As with all Osprey books, this one contains several tactical maps and three 3D bird's eye view maps. The maps are uncluttered and easy to read. The author also included numerous black and white photos which add to the narrative. Some photos are particularly interesting. The book opens with an aerial photograph of four Grumman Avengers dropping their bombs. The book also contains some Japanese photos of General Kuribayashi.
Finally, the book has five appendices. Each one adds significant information. The first two cover the Order of Battle and Japanese Command staff. Appendix three describes the controversy over the flag raising on Mount Suribachi. Some people claimed that the photo was staged. The author gives the explanation provided by the photographer, Joe Rosenthal. Appendix four gives the back story to the US Marine Corps memorial in Arlington, Virginia and number five describes the stories of all the Medal of Honor winners.
Bottom line: this book does a great job of describing the battle. The writing style is relaxed and easy to read. This is different than the other Pacific Campaign books where the writers used a cumbersome sentence structure that was broken up with the nomenclature of various weapon. Also, the full color battle scenes and photos bring this campaign to life. The reader will certainly find this book both informative and entertaining.
In the first chapter on the origins of the campaign, Wright fails to note that although Iwo Jima had been under Japanese control since the late 19th Century that the first airfield on the island was not constructed until 1943. As late as February 1944, the island was virtually undefended, with only 1,500 naval personnel stationed there. In this section, Wright makes critical omissions in failing to note the first major American air strikes on the island in June 1944, followed by intermittent naval bombardments and B-24 attacks in November-December 1944. The Japanese Army only started a major effort to reinforce and fortify the island in July 1944 and the underground cave network was only about 15% completed when the invasion began. US submarines were partly successful in interdicting the flow of Japanese reinforcements to the island, with 1,500 Japanese troops lost enroute. All these facts are very pertinent to the pre-invasion phase, but go unmentioned by Wright.
The second chapter, on opposing commanders, covers the US commanders effectively, but mentions only Lieutenant General Kuribayashi on the Japanese side. Wright takes time to tell the reader about Kuribayashi's height and "pot belly," but not the more relevant facts about his recent service in China in 1940-1943. Kuribayashi was a cavalry officer, not a samurai (which was a state of mind by 1945, not a branch of service). The third chapter, on opposing forces, is so short at only four paragraphs as to seem obnoxious. Wright offers only generic comments about the opposing forces, with no detail about tactical organization, doctrine, equipment or strengths and weaknesses. The US 3rd and 4th Marine Divisions were veteran units but the 5th was an untried division. While noting that the total Japanese garrison was 21,000, Wright fails to break this down properly; 15,500 were army and 5,500 were navy. Information is widely available about this garrison but unmentioned in this account. For example, the fact that the Japanese had 120 guns larger than 75mm with 100,000 rounds, 130 howitzers, 60 anti-tank guns and 27 tanks is rather important in assessing the defense. The Japanese garrison had plenty of food but were chronically short of water. Nor does the order of battle information provided in the appendices clear this up; the appendices fail to even list any American tank, artillery, engineer or aviation units that supported the invasion.

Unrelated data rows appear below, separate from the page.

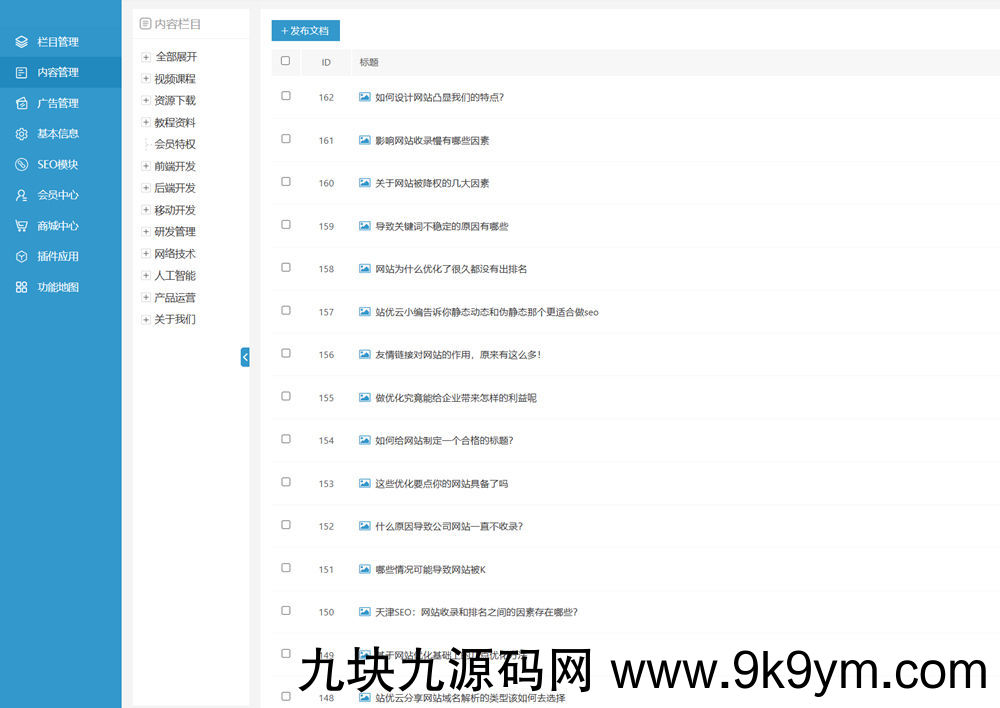Select the checkbox next to article 154
The height and width of the screenshot is (708, 1000).
click(285, 439)
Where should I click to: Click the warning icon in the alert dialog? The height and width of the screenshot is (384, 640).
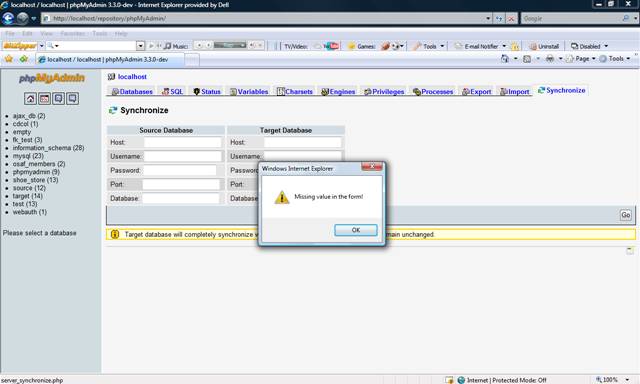282,197
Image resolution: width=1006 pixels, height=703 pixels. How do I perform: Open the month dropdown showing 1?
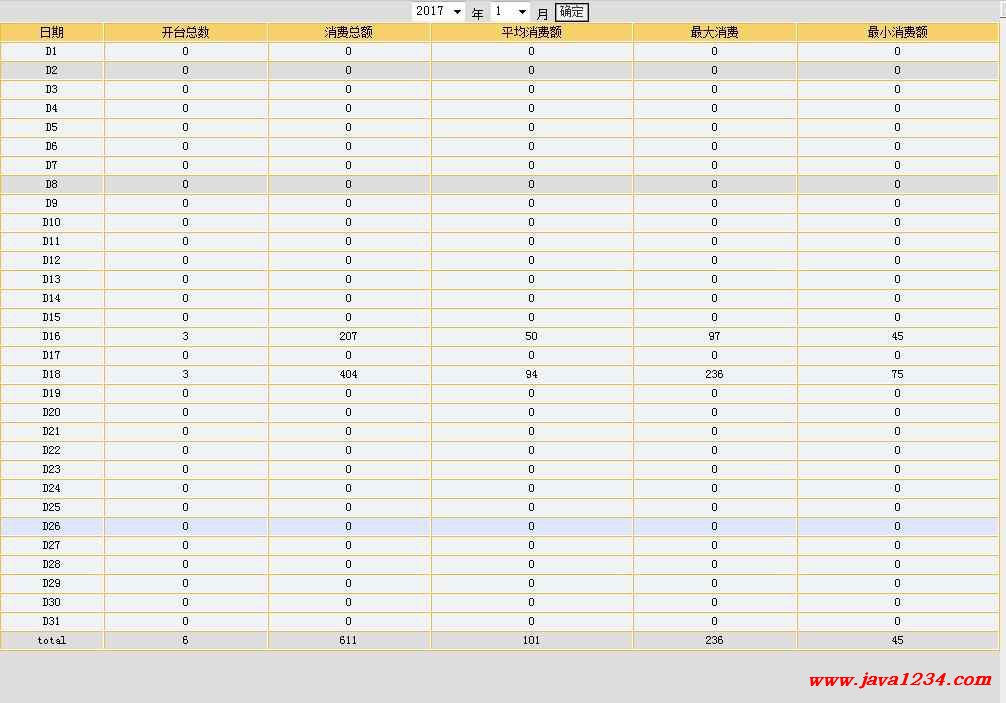coord(510,12)
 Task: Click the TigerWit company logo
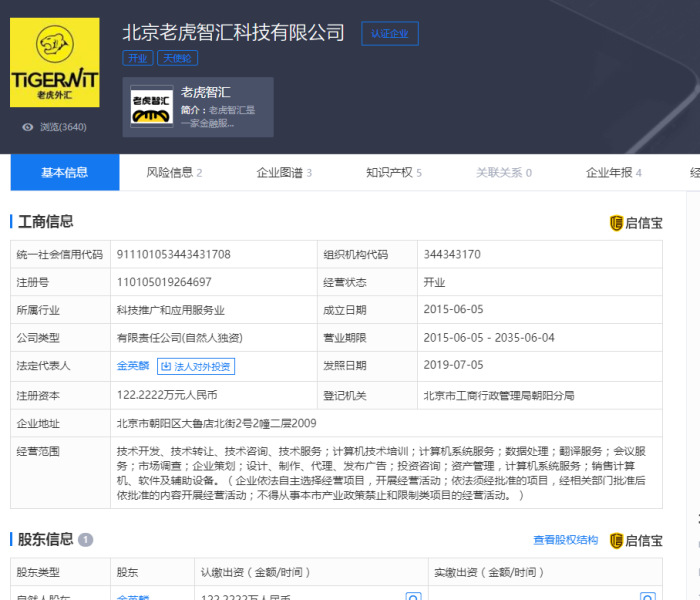pos(55,63)
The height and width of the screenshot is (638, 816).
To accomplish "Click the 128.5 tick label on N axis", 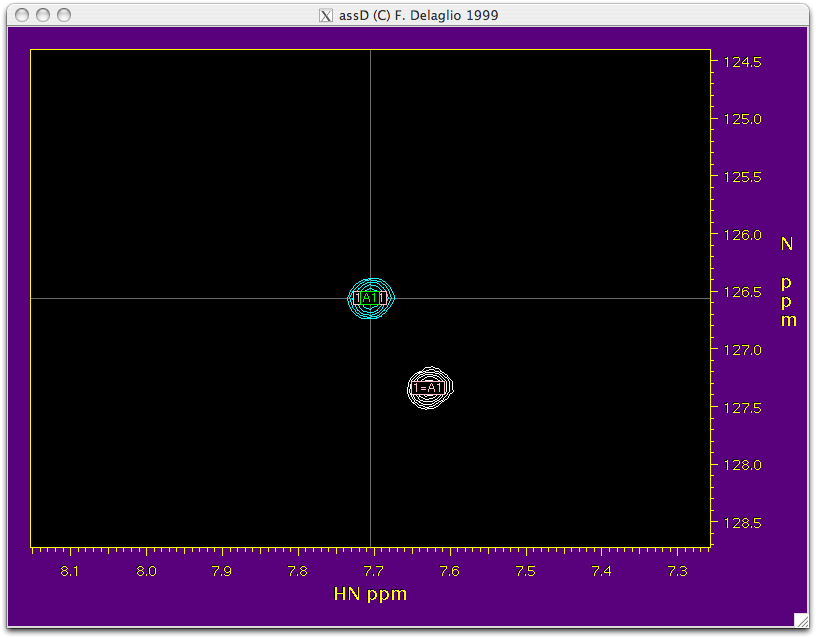I will tap(742, 523).
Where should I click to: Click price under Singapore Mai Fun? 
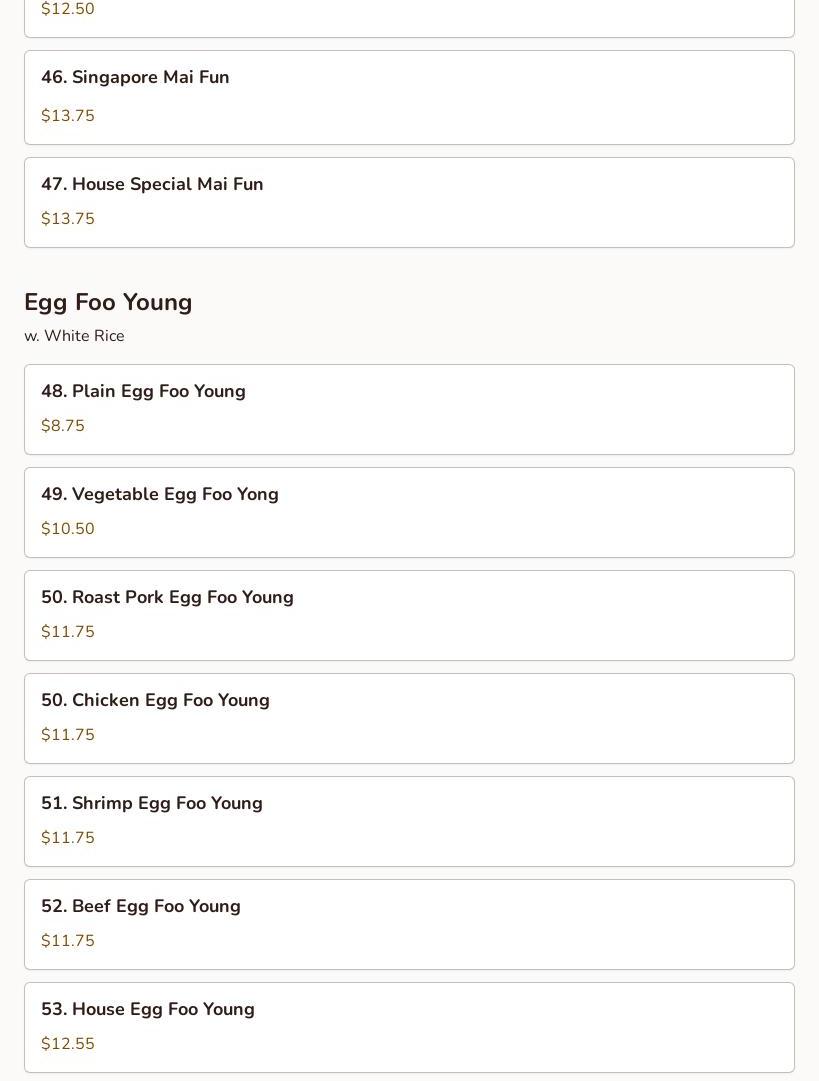pyautogui.click(x=68, y=116)
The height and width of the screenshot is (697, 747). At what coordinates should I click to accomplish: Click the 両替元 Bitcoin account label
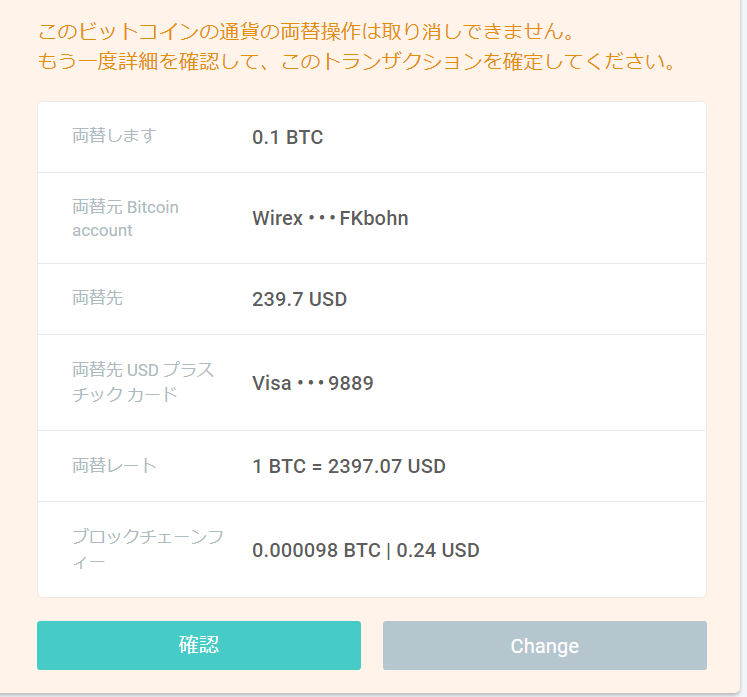125,218
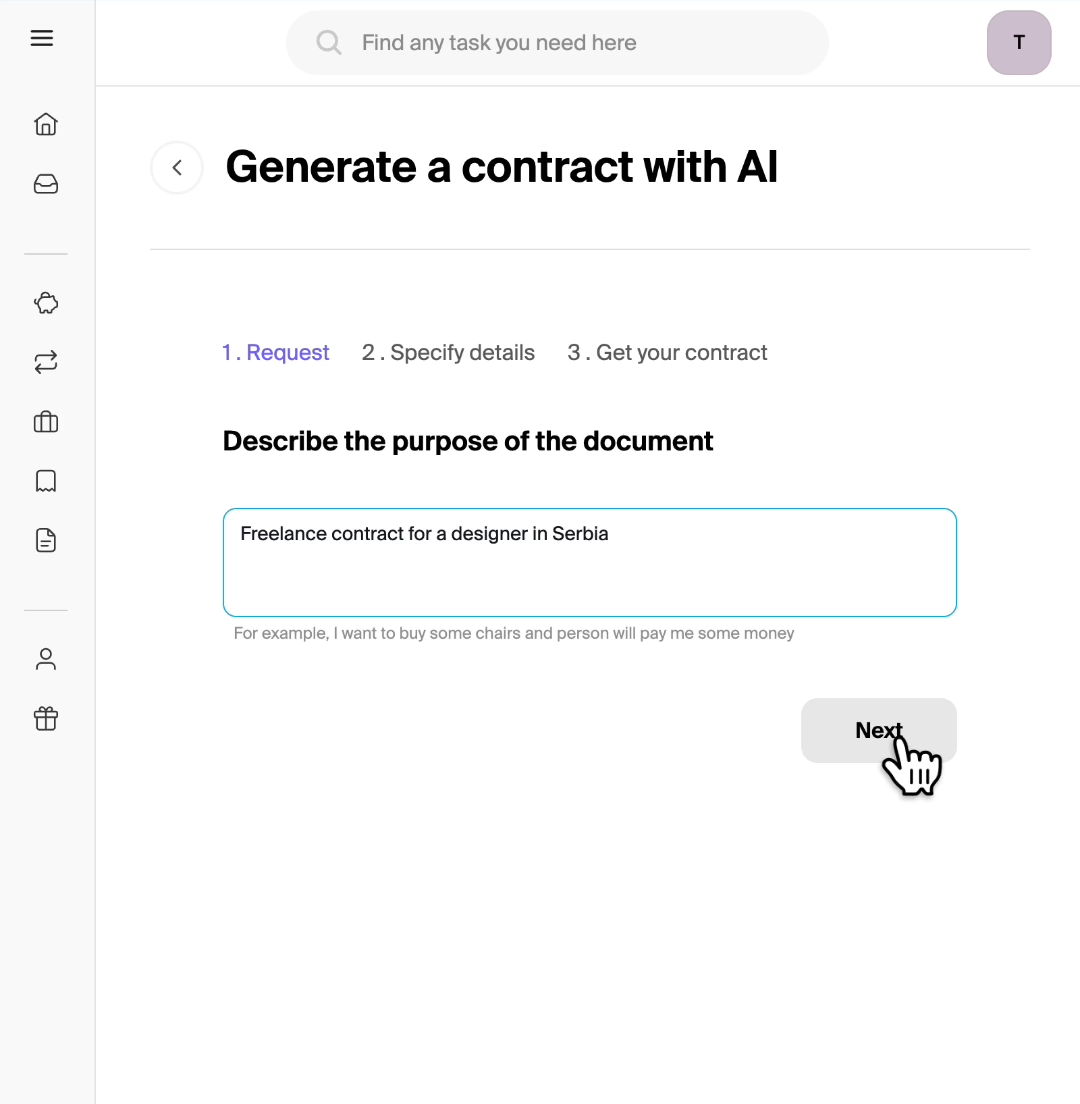The image size is (1080, 1104).
Task: Select the '1. Request' step
Action: click(276, 353)
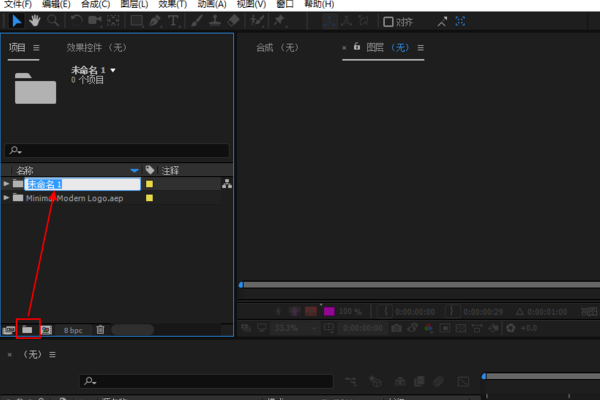Expand the Minimal Modern Logo.aep folder

7,198
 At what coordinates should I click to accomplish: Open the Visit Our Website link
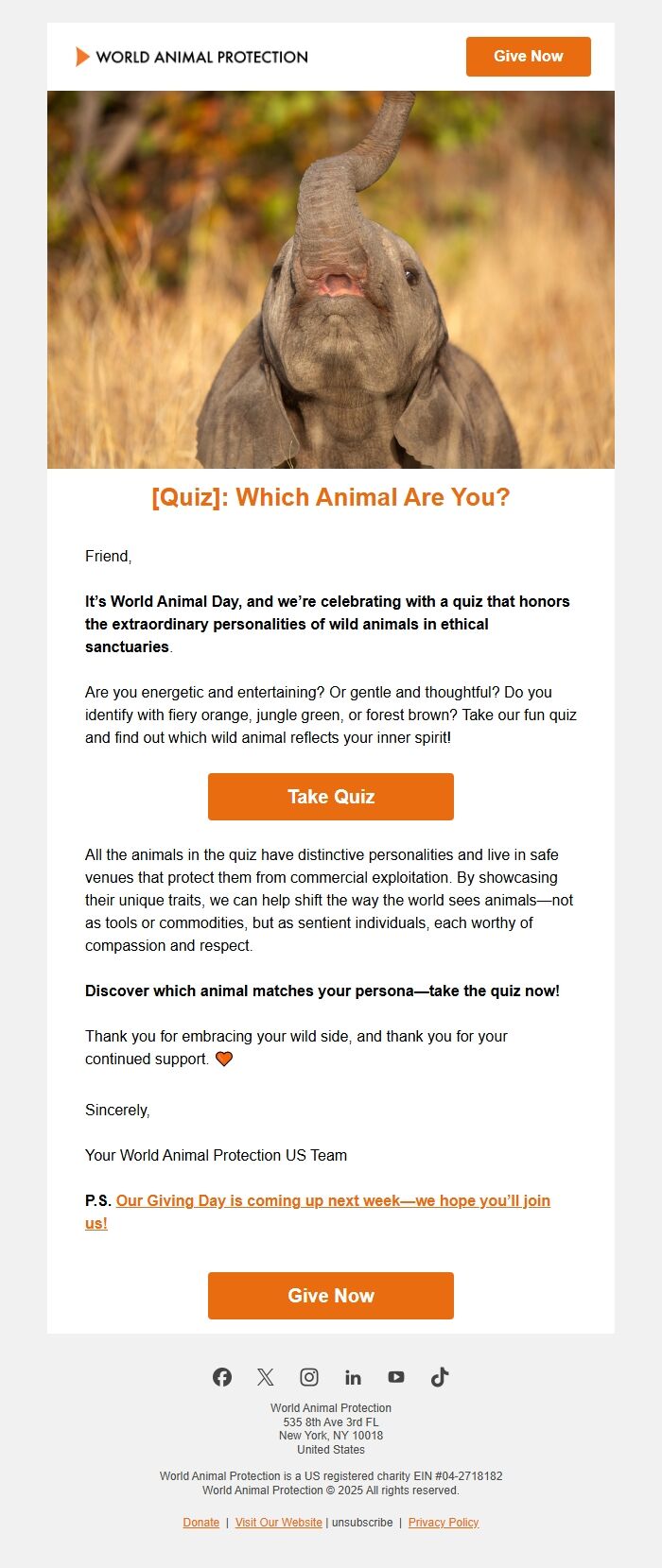[278, 1523]
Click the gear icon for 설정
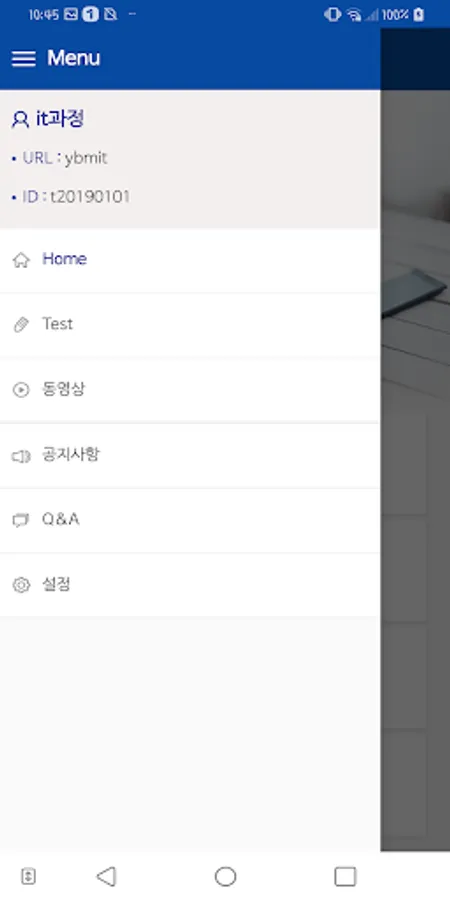The width and height of the screenshot is (450, 900). [21, 585]
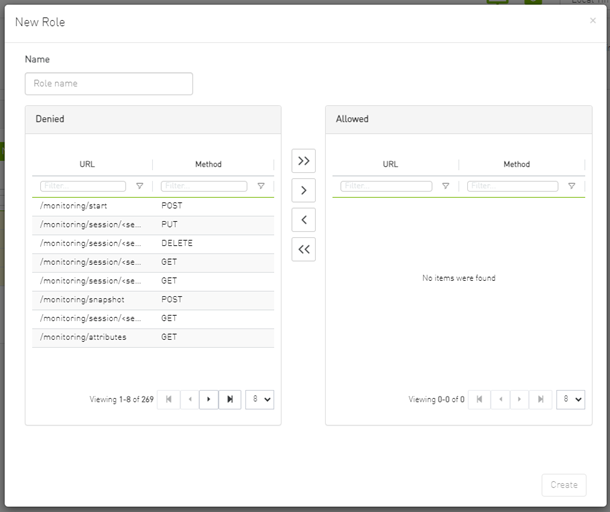The width and height of the screenshot is (610, 512).
Task: Sort Denied table by Method column
Action: pyautogui.click(x=208, y=164)
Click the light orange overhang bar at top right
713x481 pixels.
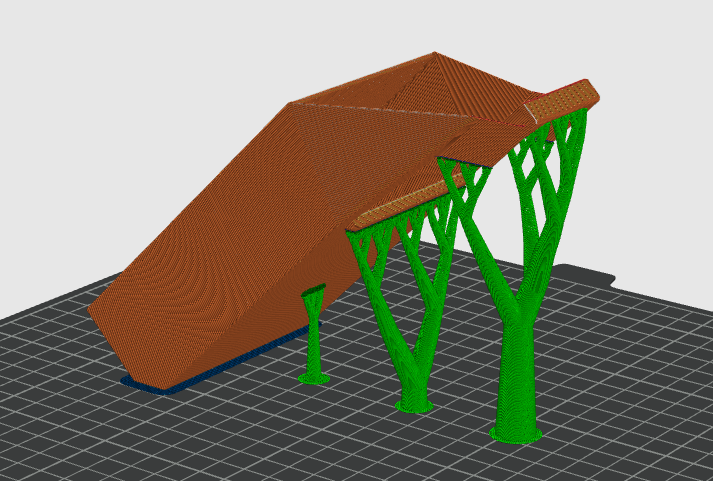(565, 98)
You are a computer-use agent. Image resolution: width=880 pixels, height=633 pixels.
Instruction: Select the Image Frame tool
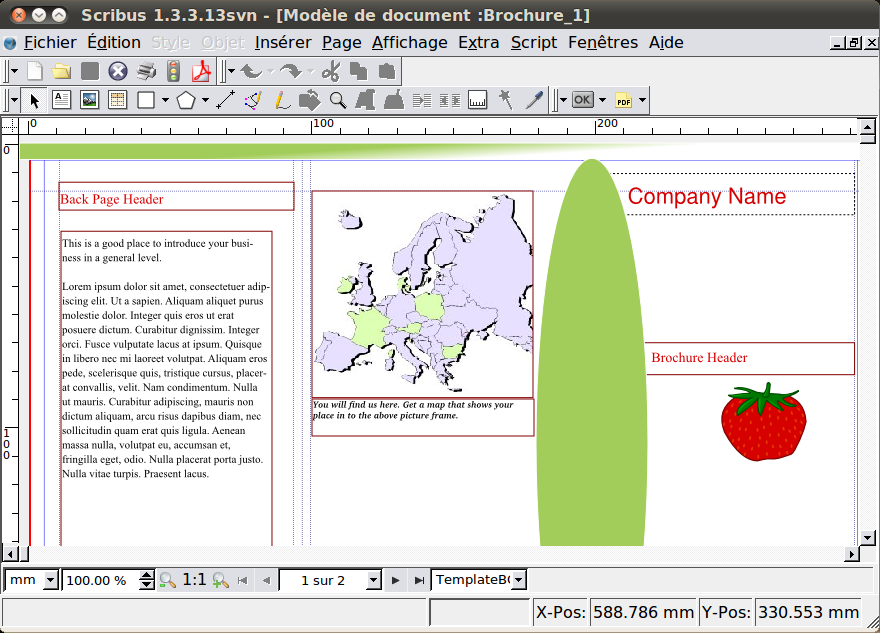[89, 100]
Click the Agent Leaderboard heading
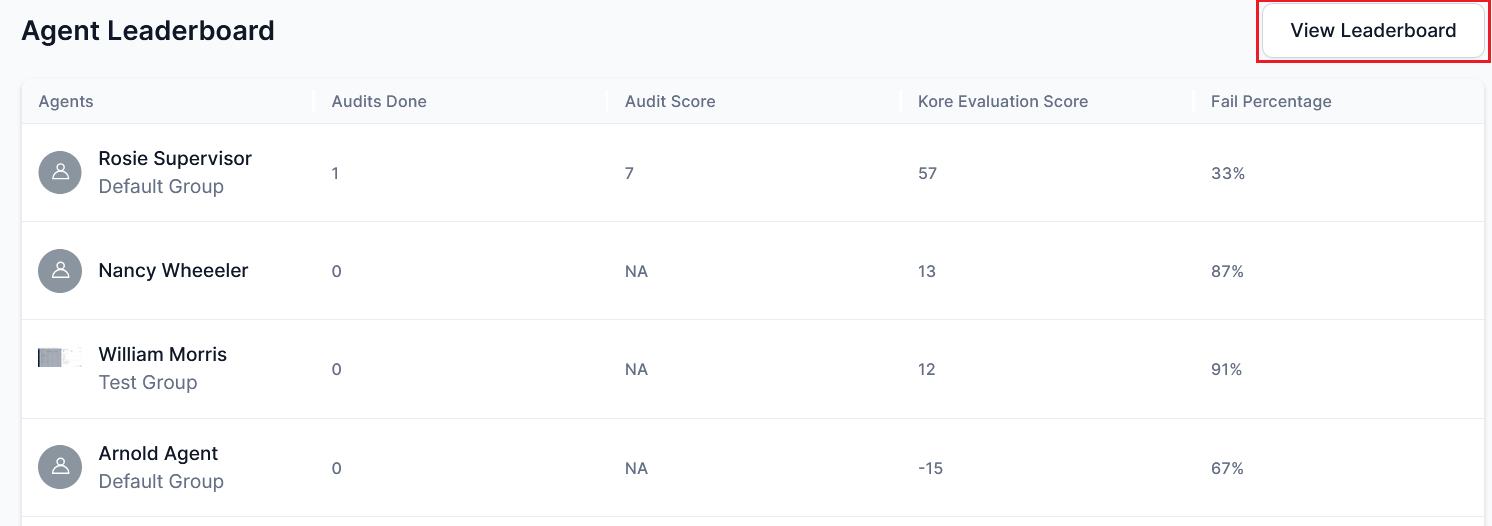The width and height of the screenshot is (1492, 526). click(x=148, y=31)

The heart of this volume is the day-by-day summary, which Wright pulls off fairly well. The artwork battlescenes that accompany the text are excellent. However, the lack of sufficient 2-D maps makes it particularly difficult to track the first week of the battle. A good sketch or diagram of a typical Japanese defensive position (readily available from sketches made by US Seabees) would have been worthwhile in the campaign summary. Also, Wright makes the three-day naval preliminary bombardment seem like the only effort to suppress the defenders, which it was not.
Finally, the aftermath section fails to address casualties. While Wright gives US casualties at interim points of the battle, he fails to mention the final total: over 6,800 dead and 18,000 wounded. The fact that 212 Japanese were captured out of 21,000 troops is also omitted. Finally, it was on April 7, 1945 that P-51 fighters flew from Iwo Jima to provide the first escort for B-29s to raid Japan. Wright missed that fact, too. In sum, the plethora of omitted data greatly reduces the value and reliability of this account.